Biasa gundulmu kejeduk.
Rasanya dia belum benar-benar bisa mengikhlaskan Cessa dengan sahabatnya itu. Cukup egois memang. Davin hanya takut Cessa benaran menjauh darinya, melupakan waktu yang sudah enam belas tahun mereka lewatkan bersama. Iya, dia hanya takut kehilangan Cessa. Itu saja.
Tapi posisinya hanya sebagai sahabat gadis itu. Bukan sebagai pacar yang menjadi prioritasnya. Porsi sahabat hanya ikut bahagia ketika sahabatnya bahagia, tanpa hak menuntut, mengekang, tanpa harus lupa untuk tetap menjaganya dari tempat yang jauh. Sebatas itu, Davin sebetulnya sadar. Tapi perkataan Vela beberapa bulan yang lalu terus saja mengusiknya.
"Dav, lo pernah mikir ngga sih, sebetulnya posisi gue di hati lo itu apa? Yah...sebelum gue jadi mantan lo. Pacar? Gue rasa engga."
Davin menatap cewek berambut cokelat panjang itu dengan tatapan herannya. Dia tadi memang sempat bertemu dengan Vela dan memutuskan untuk mengantarnya pulang, tapi hujan menahan keduanya di salah satu cafe. "Lo tanya apaan sih, Vel?" tanyanya heran sembari menyeruput minumannya menggunakan pipet. Agak aneh juga rasanya mengatakan hal seperti ini ketika hubungan mereka sudah berakhir seperti ini.
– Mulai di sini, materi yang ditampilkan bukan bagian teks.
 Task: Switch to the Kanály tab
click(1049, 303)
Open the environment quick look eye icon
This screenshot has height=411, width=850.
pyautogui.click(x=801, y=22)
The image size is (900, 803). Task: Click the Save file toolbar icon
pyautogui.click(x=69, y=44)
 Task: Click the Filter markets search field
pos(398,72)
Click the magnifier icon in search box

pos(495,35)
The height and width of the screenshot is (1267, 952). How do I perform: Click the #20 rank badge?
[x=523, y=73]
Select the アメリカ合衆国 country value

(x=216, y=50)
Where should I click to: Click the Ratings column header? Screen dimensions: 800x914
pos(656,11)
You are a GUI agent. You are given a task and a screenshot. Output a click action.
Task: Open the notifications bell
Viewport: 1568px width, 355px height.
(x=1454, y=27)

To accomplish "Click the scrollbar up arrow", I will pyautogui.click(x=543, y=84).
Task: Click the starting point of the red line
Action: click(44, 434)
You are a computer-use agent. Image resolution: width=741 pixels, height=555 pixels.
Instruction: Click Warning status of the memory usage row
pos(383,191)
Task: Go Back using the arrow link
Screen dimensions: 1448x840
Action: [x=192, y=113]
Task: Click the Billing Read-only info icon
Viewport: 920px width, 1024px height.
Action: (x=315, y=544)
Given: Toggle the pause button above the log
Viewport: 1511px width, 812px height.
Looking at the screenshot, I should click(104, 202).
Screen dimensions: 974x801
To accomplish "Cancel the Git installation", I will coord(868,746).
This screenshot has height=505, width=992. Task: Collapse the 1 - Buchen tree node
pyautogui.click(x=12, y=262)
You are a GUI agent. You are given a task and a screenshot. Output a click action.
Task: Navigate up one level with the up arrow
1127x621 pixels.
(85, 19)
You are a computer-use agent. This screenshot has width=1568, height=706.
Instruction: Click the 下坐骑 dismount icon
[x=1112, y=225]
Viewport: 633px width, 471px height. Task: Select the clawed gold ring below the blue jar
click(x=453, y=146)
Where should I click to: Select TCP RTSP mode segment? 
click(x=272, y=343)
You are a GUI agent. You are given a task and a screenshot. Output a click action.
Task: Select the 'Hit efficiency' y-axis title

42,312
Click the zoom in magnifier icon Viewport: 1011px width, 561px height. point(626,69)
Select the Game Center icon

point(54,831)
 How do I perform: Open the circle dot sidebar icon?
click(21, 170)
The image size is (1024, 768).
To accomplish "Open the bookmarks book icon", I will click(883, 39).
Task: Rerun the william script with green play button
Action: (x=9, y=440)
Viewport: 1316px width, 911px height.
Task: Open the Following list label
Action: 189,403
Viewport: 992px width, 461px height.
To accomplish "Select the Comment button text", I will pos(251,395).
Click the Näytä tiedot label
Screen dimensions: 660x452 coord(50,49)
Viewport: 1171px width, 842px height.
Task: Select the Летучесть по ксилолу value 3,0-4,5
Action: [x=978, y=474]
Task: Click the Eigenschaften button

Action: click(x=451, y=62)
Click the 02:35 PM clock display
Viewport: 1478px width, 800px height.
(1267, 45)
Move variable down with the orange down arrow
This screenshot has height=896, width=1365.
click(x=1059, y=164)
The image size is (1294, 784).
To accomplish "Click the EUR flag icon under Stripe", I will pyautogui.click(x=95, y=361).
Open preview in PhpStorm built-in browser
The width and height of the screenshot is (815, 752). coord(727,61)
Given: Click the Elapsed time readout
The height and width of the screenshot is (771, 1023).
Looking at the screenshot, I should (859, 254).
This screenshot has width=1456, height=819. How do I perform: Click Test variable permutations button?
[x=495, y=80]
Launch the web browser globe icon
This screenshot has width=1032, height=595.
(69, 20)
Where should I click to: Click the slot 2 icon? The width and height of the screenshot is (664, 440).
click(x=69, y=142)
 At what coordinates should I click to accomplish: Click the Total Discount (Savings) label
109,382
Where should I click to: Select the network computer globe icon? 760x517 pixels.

Vela tersenyum miris menanggapinya. Bertemu dengan Davin mau tidak mau membuatnya mengulang luka tak kasat mata yang tanpa sadar pernah di torehkan cowok itu. "Hujan, gini bikin gue keinget waktu kita pacaran dulu. Berapa kali lo ninggalin gue buat Cessa."
Lagi Davin semakin heran menatap Vela. Rasanya agak aneh membicarakan hubungan mereka yang sudah berlalu begini. Kenapa juga Vela mesti membahasnya ketika mereka sudah berakhir? "Vel, lo tau ngga sih. Rasanya aneh ngobrolin hal yang udah jadi masa lalu gini."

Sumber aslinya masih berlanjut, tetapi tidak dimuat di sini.